ACLY-MYC axis in T-ALL. (A) Heat map representation of the top differentially expressed genes between control (Acly+) and tamoxifen-treated (Acly−) Acly conditional knockout T-ALL. Cutoffs used: top 40 up and downregulated genes; P adjusted value <.0001; log-fold change >1. Scale bar illustrates color-coded differential expression, with red indicating higher and blue indicating lower levels of expression. (B) Pathway analyses of significantly downregulated or upregulated genes upon ACLY loss using enrichplot (https://bioconductor.org/packages/release/bioc/html/enrichplot.html). (C) Enrichr analyses of transcription factors controlling downregulated pathways upon ACLY loss. (D) GSEA of genes downregulated by N-Me loss in control (vehicle-only treated; ACLY ON) or Acly-deleted leukemias (tamoxifen treated; ACLY OFF) in vivo. (E) Western blot analyses of ACLY, MYC, and ACTIN expression 72 hours after tamoxifen-induced deletion of Acly in vivo. (F) Heat map representation of genome-wide enrichment for H3K27ac (left), H3K4me3 (middle), and H3K9ac (right) marks in control (vehicle treated; ACLY ON) or Acly-deleted leukemias (tamoxifen treated; ACLY OFF) in vivo.
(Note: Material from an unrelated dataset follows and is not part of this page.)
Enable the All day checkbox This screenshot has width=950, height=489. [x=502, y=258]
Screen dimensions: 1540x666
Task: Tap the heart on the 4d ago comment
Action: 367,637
The color of the heat map indicates the number of CPM-normalized reads within ±3000 bp of annotated Transcription Start Site (TSS) for each gene. (G) Epigenetic profiling around the Myc promoter revealing ChIP-seq tracks for the indicated histones marks in mouse T-ALL leukemic samples treated as in panel F. (H) GSEA of genes downregulated by ACLY loss in control (vehicle treated; N-Me ON) or N-Me–deleted leukemias (tamoxifen treated; N-Me OFF) in vivo. (I) Luciferase reporter activity in 293T cells of a pGL4 promoter empty construct (pGL4-Luc) or a pGL4 promoter plus the human ACLY promoter, in the presence or absence of MYC overexpression or treatment with JQ1. Data from 3 independent transfection replicates are shown ∗∗∗P < .005 using 2-tailed Student t test. (J) Western blot analyses of ACLY, MYC, and ACTIN expression 48 hours after tamoxifen-induced deletion in vitro of N-Me using an N-Me conditional knockout T-ALL cell line.

Figure 5.

Antileukemic effects of ACLY pharmacological inhibition in human T-ALL. (A) Effects on cell survival in different human T-ALL cell lines upon 3 days of treatment with ethanol (Et-OH; control) or the ACLY inhibitor BMS-303141 in vitro. (B) Western blot analyses of ACLY, MYC, and ACTIN expression 24 hours after treatment with ethanol or BMS-303141 in the same human cell lines. (C) Effects on cell survival in human T-ALL PDX PDTALL 19 upon 3 days of treatment with ethanol or BMS-303141 in vitro. (D) Western blot analyses of ACLY, MYC, and ACTIN expression 24 hours after treatment with ethanol or BMS-303141 in the same PDX. (E) Kaplan-Meier survival curves of immunodeficient mice transplanted with PDTALL 19 and treated with vehicle or BMS-303141 on a 5-day on and 2-day off schedule (n = 7-8 per group). ∗∗∗P < .005 in panels A,C using 2-tailed Student t test; ∗P < .05 in panel E calculated with log-rank test.